Debra is quick to emphasise how artificial intelligence and robotics are disrupting every aspect of work, career opportunities and redefining productivity. However, she is fully aware of the negative stigma associated with having a learning disability and how it could affect the self-confidence of a successful business woman, let alone young dyslexics entering the job market. In 2016, Debra launched the #SayYesToDyslexia campaign to improve the perception of dyslexia.
"As an entrepreneur, overcoming the daily challenges of dyslexia is quite an interesting one really, because I don't think of it on a daily basis. It's one of those things where I'm more conscious of it when writing on a whiteboard or in terms of memory it can be quite interesting. For me, I do a lot of work to make sure I'm prepared for everything. I do a lot of mind mapping. I have huge pieces of paper, so when we're coming up with ideas, we use the paper to create the visual for it, and then it's really about being very mindful about what I'm writing."
So what would her advice be to budding entrepreneurs be? "Imagine yourself at a point in the future, like in five years time. Then imagine a particular time and day, maybe at exactly this moment, but in five years time. Who are you with? What are you doing? Who's not with you? What have you achieved when you look back? You're creating a real vision of what it is that you're doing and then work back in chunks of time, so a year at a time, looking at that vision in order to turn it into reality. When you get back to today, you turn that into a plan. If you can do that, you can get other people involved.
“Seek out people; join groups that you fit in with. People that you feel are going to help, because in terms of the loneliness of running a business, the bigger it gets, the more you're going to speak to people that are in the same boat. It's just people don't talk about it. Get advice. Seek advice. Don't take every piece of advice, but the more information you absorb, you find something out about it.

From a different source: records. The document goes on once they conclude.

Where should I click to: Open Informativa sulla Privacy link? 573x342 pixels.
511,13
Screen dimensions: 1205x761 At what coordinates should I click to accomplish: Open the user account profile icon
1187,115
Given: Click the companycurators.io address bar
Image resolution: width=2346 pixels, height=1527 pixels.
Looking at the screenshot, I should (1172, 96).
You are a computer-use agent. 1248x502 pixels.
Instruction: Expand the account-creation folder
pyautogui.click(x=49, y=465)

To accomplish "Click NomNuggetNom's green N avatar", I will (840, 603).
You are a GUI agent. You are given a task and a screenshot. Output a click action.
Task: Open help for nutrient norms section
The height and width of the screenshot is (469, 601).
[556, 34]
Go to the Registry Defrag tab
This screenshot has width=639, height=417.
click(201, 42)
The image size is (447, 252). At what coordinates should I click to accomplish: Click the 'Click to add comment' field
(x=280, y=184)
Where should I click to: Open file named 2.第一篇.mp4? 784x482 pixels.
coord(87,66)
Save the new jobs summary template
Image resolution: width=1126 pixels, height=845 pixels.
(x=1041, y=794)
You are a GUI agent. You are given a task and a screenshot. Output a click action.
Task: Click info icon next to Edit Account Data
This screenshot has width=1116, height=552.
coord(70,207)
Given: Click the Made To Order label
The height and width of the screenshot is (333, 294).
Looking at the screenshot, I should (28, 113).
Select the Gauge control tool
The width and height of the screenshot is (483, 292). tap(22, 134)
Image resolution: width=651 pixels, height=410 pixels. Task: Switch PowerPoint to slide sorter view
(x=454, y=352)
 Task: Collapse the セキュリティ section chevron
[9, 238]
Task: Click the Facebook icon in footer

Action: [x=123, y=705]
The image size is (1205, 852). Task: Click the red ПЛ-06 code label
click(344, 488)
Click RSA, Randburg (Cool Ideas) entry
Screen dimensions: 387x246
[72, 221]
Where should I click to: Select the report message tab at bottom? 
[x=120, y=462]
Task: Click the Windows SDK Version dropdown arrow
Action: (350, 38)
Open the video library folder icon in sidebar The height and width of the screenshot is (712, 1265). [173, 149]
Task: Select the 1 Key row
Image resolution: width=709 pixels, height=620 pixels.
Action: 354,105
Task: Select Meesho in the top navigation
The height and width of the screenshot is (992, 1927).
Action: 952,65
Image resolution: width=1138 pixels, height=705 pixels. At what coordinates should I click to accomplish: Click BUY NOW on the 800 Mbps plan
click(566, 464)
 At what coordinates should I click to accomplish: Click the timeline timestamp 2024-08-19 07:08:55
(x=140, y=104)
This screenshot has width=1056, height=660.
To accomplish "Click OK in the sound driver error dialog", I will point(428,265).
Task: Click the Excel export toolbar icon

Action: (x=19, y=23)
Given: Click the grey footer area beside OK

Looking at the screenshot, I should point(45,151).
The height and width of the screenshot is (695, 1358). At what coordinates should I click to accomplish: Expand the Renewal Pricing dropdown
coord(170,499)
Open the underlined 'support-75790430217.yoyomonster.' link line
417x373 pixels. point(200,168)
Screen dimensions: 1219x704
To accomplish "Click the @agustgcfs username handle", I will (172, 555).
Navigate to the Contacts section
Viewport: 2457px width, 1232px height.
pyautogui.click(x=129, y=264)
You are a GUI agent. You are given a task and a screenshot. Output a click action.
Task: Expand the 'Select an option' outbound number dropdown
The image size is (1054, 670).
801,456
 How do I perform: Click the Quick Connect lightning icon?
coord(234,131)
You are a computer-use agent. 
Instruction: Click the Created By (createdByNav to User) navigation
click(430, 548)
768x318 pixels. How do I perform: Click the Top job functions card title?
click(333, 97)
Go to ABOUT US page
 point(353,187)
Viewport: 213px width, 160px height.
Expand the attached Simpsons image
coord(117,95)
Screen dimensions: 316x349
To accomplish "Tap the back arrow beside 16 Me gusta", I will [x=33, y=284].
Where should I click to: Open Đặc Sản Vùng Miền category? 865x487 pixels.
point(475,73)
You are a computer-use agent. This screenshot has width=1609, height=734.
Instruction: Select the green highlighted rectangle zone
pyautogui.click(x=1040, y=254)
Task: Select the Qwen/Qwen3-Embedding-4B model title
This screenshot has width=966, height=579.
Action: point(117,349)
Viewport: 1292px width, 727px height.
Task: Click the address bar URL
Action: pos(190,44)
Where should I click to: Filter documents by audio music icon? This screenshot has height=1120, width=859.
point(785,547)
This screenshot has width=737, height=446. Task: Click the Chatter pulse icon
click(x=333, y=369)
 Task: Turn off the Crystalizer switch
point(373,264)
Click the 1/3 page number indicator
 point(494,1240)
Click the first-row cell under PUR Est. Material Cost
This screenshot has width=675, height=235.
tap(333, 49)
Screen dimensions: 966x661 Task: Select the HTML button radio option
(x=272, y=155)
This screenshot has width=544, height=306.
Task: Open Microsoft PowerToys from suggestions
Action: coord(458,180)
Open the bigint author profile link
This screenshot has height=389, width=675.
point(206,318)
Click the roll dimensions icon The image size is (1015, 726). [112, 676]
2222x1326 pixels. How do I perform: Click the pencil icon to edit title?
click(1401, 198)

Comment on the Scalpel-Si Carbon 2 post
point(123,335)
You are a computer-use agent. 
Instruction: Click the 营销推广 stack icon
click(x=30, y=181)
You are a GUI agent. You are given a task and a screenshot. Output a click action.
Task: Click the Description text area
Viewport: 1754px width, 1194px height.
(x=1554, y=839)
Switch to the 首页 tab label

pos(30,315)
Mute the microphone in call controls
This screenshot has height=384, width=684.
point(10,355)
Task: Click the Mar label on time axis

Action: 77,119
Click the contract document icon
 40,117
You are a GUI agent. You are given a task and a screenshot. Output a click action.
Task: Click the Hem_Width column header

“Lastly, it's important to be kind to yourself, because if you're not looking after your wellbeing, then you can’t keep your passion burning. If you're not doing that, then you can't look after anybody else in terms of encouraging them or their wellbeing. Other people can help you really turn your visions into reality, and that's a really important part of business success.”
“When I think of the future, what else would I like to achieve? I want to see my son become a man and be happy. I want to see Novacroft and the team members go from strength to strength. I want to drive around Lake Como in Italy. I love a road trip. I just want to be happy, really. Get on my bike, do a bit of cycling, just do stuff where you're smelling the air, seeing the sun, and having a nice time.”